The only technology bubble brewing is the one inside Silicon Valley, but in the bigger picture, there is a tech "renaissance" underway, said tech investor Mark Cuban.
"I think there is a bubble in Silicon Valley because they are in their own little universe," Cuban told CNBC's “Squawk on the Street.” "When I look at the valuations for start-ups, in the Valley they start at $5 million and go up, and I just laugh."
While Cuban, chairman of AXS TV and owner of the Dallas Mavericks professional basketball team, cautioned investors to stay out of investing in Silicon Valley start-ups, he said tech start-ups elsewhere are thriving because the cost of starting a tech company have significantly decreased over the past few years.
"There is a renaissance for start-ups right now in the technology world," Cuban said. "Now, if you have a laptop a phone, a broadband connection, and Amazon.com web services connection, you can pretty much start any company that you want ... the cost of start-up companies has dropped like a rock and the number of companies being started in the tech industry has just exploded."
One New York-based start-up Cuban said he is invested in is called Motion Loft, an analytics company that makes sensors that track the foot and vehicle traffic in front of buildings.
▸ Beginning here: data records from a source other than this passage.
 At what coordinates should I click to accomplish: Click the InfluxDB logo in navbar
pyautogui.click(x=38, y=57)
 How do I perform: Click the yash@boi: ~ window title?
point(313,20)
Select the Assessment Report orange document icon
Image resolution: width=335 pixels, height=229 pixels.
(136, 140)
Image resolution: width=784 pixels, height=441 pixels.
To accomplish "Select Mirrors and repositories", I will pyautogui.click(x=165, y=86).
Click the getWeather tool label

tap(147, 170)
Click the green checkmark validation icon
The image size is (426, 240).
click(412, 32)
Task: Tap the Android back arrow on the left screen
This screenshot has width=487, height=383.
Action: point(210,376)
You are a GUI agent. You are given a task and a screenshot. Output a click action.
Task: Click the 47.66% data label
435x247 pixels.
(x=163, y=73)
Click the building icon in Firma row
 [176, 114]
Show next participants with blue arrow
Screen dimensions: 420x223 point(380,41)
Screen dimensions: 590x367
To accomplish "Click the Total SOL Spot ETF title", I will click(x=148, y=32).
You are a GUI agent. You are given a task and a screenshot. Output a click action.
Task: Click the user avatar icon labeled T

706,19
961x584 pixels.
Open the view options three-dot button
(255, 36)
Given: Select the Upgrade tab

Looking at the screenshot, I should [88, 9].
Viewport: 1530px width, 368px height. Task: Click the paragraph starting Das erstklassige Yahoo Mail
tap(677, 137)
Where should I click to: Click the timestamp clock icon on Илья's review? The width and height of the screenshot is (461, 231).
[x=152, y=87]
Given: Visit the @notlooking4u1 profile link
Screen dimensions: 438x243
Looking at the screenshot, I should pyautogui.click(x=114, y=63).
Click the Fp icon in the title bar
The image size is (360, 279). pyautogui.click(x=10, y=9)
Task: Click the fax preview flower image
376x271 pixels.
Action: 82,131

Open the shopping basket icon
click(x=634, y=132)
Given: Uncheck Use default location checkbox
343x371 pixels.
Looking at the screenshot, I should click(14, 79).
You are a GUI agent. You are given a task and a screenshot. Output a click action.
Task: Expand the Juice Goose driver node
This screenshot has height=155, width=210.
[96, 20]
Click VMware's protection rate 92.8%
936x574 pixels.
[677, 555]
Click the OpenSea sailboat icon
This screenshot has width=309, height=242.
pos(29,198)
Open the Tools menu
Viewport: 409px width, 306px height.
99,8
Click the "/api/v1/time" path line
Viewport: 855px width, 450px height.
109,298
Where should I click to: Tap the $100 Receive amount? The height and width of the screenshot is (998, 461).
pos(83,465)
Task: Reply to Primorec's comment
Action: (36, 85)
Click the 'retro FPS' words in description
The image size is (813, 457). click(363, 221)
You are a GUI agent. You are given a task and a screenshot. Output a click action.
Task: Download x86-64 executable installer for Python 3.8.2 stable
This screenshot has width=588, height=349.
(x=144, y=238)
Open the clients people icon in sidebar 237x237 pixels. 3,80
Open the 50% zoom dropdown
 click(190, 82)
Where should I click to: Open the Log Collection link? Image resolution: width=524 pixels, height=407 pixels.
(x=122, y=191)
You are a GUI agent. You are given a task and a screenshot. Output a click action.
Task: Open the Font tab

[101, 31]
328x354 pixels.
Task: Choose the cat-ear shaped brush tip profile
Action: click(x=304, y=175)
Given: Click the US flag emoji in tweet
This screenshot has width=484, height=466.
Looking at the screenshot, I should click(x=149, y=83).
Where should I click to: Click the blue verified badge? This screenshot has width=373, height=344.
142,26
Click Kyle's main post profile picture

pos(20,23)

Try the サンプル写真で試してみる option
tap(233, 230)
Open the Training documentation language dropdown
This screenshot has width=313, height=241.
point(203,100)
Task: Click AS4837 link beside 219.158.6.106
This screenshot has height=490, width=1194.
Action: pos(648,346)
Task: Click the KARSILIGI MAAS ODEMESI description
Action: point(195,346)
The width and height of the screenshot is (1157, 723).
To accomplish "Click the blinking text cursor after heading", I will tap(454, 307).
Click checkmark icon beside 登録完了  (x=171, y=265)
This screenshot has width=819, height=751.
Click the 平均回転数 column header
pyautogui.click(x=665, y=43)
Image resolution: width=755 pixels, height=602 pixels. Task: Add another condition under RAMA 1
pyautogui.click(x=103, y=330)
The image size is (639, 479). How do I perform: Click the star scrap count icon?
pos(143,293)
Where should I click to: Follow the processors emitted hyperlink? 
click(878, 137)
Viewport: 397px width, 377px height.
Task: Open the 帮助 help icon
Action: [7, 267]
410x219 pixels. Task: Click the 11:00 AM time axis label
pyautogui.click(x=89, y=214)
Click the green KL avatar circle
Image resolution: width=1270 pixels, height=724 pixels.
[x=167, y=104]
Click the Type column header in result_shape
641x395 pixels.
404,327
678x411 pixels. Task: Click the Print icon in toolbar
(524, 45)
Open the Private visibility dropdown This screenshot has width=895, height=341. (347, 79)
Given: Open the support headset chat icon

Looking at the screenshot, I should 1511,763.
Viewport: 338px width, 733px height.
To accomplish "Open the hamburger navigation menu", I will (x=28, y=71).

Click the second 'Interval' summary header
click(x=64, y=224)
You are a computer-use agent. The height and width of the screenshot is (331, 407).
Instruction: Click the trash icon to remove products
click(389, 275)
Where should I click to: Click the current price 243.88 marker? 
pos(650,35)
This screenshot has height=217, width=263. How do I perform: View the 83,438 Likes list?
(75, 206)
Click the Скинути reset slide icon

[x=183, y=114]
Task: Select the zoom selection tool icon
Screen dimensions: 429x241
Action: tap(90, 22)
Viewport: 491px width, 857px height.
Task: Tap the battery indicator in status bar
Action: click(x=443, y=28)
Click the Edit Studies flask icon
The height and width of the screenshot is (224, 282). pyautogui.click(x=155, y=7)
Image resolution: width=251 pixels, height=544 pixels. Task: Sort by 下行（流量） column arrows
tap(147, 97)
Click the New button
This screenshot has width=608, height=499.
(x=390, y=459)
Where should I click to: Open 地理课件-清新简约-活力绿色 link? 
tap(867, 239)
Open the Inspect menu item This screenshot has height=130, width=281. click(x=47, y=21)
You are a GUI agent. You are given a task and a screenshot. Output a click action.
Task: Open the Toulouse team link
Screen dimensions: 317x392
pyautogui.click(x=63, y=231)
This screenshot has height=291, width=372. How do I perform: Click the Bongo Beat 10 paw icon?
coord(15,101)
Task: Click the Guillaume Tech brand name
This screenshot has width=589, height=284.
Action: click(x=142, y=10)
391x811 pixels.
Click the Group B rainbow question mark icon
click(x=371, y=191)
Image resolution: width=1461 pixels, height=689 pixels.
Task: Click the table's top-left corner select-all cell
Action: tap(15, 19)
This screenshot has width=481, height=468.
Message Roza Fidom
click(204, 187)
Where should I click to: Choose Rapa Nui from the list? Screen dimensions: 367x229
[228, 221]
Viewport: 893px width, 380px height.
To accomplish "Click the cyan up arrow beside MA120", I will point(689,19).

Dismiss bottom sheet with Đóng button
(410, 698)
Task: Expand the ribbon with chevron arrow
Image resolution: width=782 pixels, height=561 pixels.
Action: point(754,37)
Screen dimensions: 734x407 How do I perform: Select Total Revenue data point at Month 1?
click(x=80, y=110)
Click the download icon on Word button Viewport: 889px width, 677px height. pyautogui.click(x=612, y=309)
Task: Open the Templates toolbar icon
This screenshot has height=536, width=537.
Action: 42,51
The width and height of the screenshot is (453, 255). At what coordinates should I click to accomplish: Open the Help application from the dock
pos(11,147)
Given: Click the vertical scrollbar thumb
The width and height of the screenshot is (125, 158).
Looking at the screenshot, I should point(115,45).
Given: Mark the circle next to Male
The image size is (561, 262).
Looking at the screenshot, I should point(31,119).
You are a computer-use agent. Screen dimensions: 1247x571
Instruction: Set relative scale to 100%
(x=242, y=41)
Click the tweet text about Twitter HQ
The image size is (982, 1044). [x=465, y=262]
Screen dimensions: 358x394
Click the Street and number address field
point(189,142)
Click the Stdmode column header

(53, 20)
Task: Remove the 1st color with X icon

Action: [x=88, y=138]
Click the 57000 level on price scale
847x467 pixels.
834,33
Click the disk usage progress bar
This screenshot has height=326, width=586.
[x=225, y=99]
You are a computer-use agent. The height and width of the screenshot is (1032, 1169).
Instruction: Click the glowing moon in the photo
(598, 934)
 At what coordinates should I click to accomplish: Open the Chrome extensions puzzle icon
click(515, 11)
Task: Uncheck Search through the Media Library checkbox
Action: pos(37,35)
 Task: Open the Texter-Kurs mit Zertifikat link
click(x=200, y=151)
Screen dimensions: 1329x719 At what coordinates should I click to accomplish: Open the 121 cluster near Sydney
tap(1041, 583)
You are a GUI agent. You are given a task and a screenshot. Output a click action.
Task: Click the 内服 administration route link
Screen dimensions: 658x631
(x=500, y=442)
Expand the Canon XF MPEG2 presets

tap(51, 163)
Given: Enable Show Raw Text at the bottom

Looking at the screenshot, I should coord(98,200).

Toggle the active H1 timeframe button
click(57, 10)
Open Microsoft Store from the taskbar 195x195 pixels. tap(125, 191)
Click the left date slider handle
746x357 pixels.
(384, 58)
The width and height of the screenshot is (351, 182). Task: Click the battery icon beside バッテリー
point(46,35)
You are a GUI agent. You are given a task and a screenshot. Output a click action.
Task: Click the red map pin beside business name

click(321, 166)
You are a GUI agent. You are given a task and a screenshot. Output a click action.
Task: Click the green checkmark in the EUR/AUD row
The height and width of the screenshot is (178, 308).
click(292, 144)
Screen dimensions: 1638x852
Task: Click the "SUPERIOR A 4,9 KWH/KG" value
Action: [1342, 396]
The sensors are meant to help businesses make data-driven decisions, Cuban said.
While Cuban said the tech scene is robust right now, he warned that patent disputes could pose a threat to technology innovation.
"I think it's bad for the country, I think it's bad for consumers, and I think patents have to change," Cuban said. "Talk about risk factor, there is no small business in America today that is not at risk for being sued by some idiot who is trying to get a quick dollar or wants to protect their market because they are afraid of competition."
Software patents are anti-competitive and should either not exist or be restricted to lasting certain number of years, Cuban said.
Cuban also weighed in on the controversy surrounding Facebook's Chief Financial Officer David Ebersman, who came under scrutiny earlier this week after a New York Times article written by columnist and CNBC anchor Andrew Ross Sorkin slammed Ebersman for the failure of Facebook's initial public offering.
Sorkin's article claimed that Ebersman is to blame for Facebook's fall from grace because he sought to set the IPO price much too high and pushed to sell more shares than were originally planned.
Cuban, however, disagreed. He said that Ebersman was simply doing his job.
"Look, on Facebook, buyer beware. If you are an investor, you have to know what you are buying," Cuban said. "If he is my CFO ... I'm telling him I don't want to deal with Wall Street anymore than I have to. Just go get me what you can get me and let's go back to work. And I think that's what their CFO did."